# Battery calculation



## Jan (Oct 5, 2009)

300Wh per mile is a conservative estimation. 

Your motor must not be to much underpowerd. If it gets hot or to hot, there is some of the energy wasted.

And nobody owns English. Not even the grammar nazis.


----------



## PhantomPholly (Aug 20, 2008)

Watt Hours per mile is completely vehicle and driver dependent, just like mpg. 300Watt-Hrs per mile is approximately equal to a 30mpg car being driven by the sort of person who actually gets 30mpg from it.

The easiest number to wrap your head around is that 8KwHrs is approximately equal to 1 gallon of gas for an equivalent vehicle of equivalent gross weight (sort of). Since batteries are very heavy, just adding more is self-limiting because of prohibitive weight. Making your battery too small will also cause problems, because high discharge rates necessary for acceleration from a small pack cause "sag" that reduces the total amount of effective power you can use from the pack.

The size of the motor is only important in two ways:
1. If it is undersized, you will have miserable performance
2. If it is over sized, it will eat into the weight penalty of the vehicle for efficiency.
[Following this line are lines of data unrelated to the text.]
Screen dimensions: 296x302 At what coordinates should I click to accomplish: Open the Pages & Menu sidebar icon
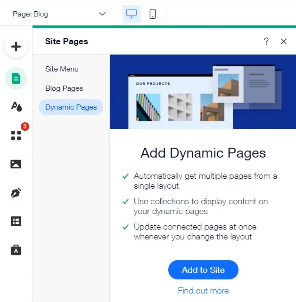click(x=16, y=79)
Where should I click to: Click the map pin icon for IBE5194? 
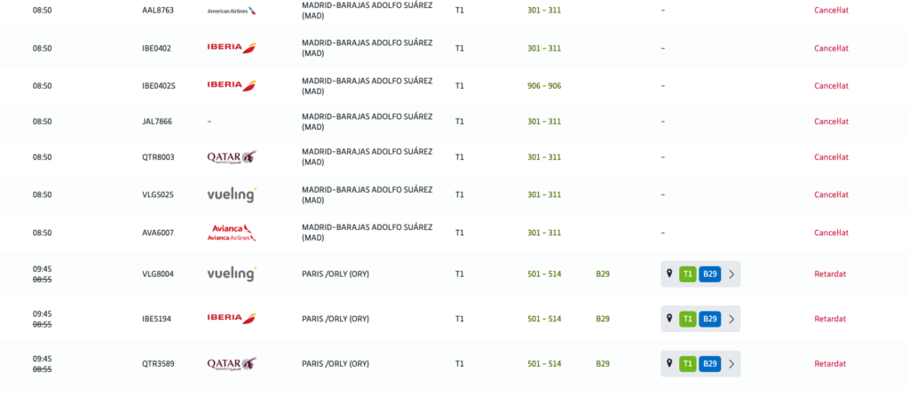pos(669,318)
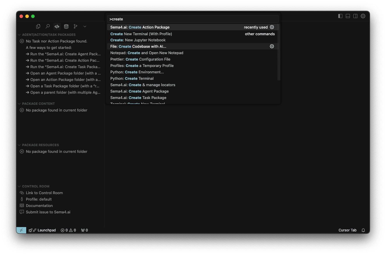Click the ports broadcast icon showing 0
Screen dimensions: 386x255
84,230
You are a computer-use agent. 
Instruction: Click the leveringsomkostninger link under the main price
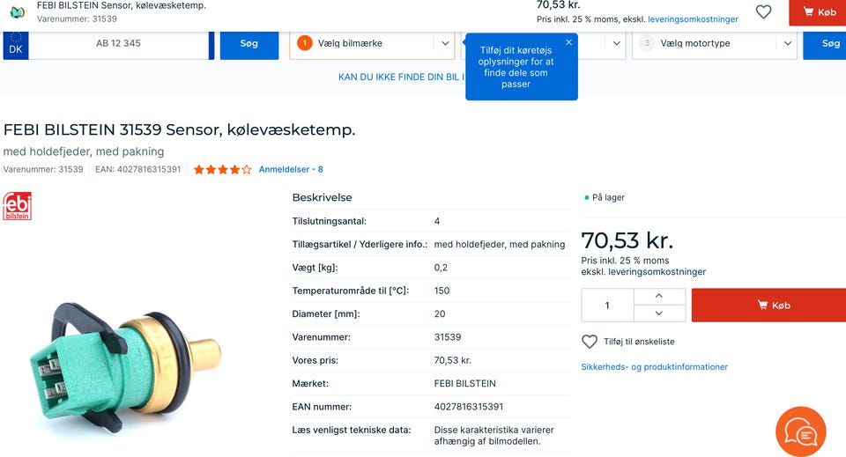point(657,272)
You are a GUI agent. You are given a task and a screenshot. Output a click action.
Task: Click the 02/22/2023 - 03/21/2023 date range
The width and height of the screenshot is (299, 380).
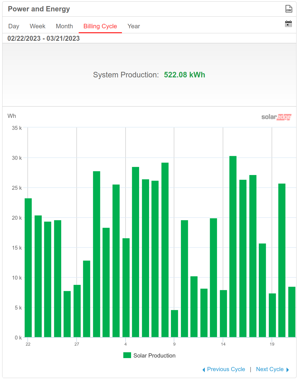[44, 39]

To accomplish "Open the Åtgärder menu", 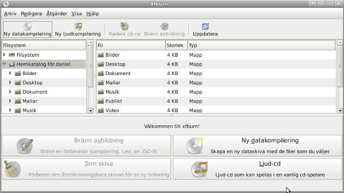I will point(57,14).
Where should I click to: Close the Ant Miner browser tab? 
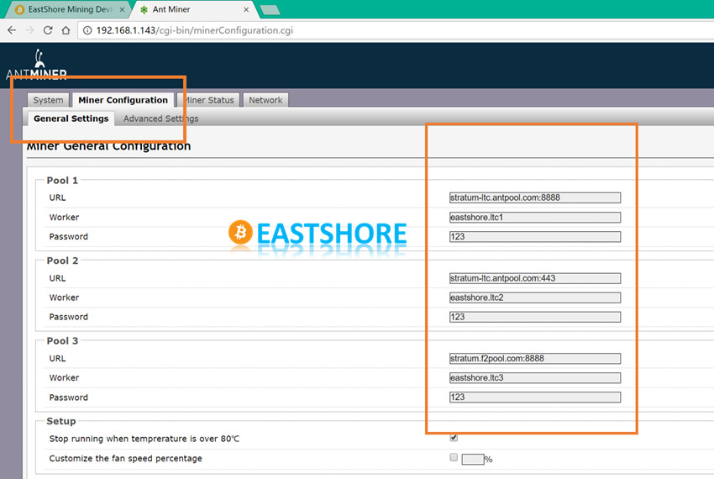click(247, 9)
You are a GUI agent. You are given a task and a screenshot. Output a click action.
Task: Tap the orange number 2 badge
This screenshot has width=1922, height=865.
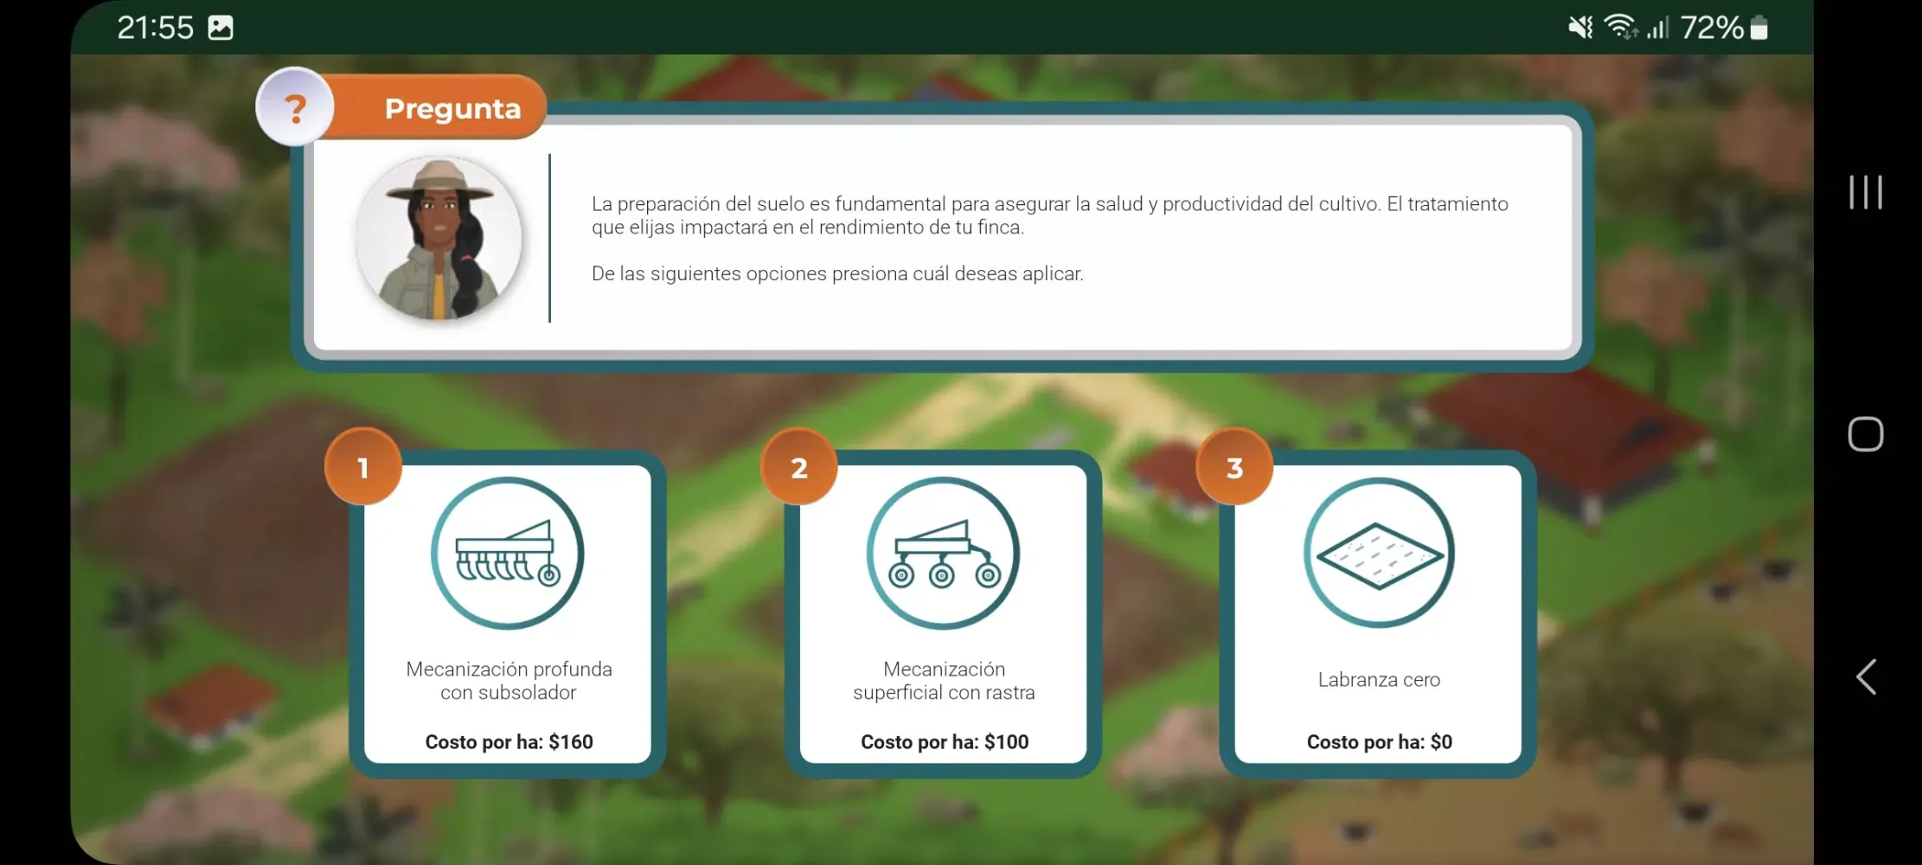[x=799, y=467]
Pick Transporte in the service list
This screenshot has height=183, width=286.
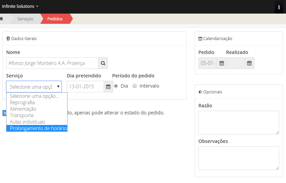[x=22, y=115]
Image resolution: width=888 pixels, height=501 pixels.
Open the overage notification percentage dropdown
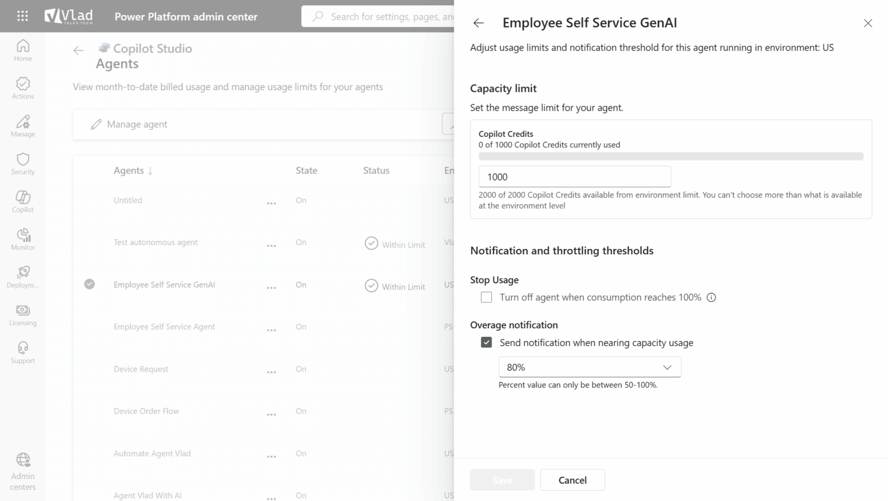click(589, 367)
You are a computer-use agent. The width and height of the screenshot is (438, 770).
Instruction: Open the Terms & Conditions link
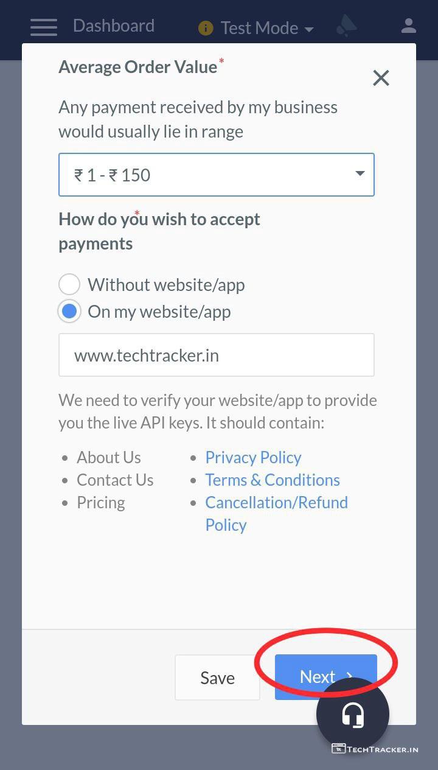[x=272, y=480]
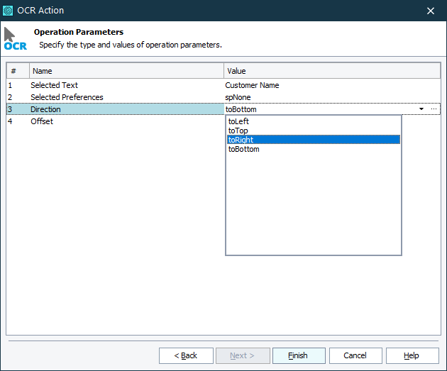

Other than that, most electric motors run between 80-90% efficient, so there is not a whole lot of difference.

Finally, I'm about the least EV-knowledgeable person on the forum. I've reduced everything I've read to these rules of thumb because I'm either too lazy or mentally slow to learn the precise math for all of these things.

Hope that helps!


----------



## ovi_gm (Nov 7, 2011)

Thx, that helped a lot.

So by now I made my decision to use a 20HP and a 96V battery pack system.

I am thinking of converting a small to medium car like 1990 opel kadett or something like that.

Would you assume that 10kwh is enough for aprox 50km range or should i get more?

as i understand i have to keep in mind the battery dod to be not less than 50%.

does that mean i would in fact need 20kwh of power?


----------



## muffildy (Oct 11, 2011)

the DoD you can go to depends on the chemistry of the battery you intend to use. Lithium iron phosphate batteries have the greatest available energy per pound i think.

a 20 hp motor will accelerate the stock opel cadet from 0-60 in around 28 seconds. 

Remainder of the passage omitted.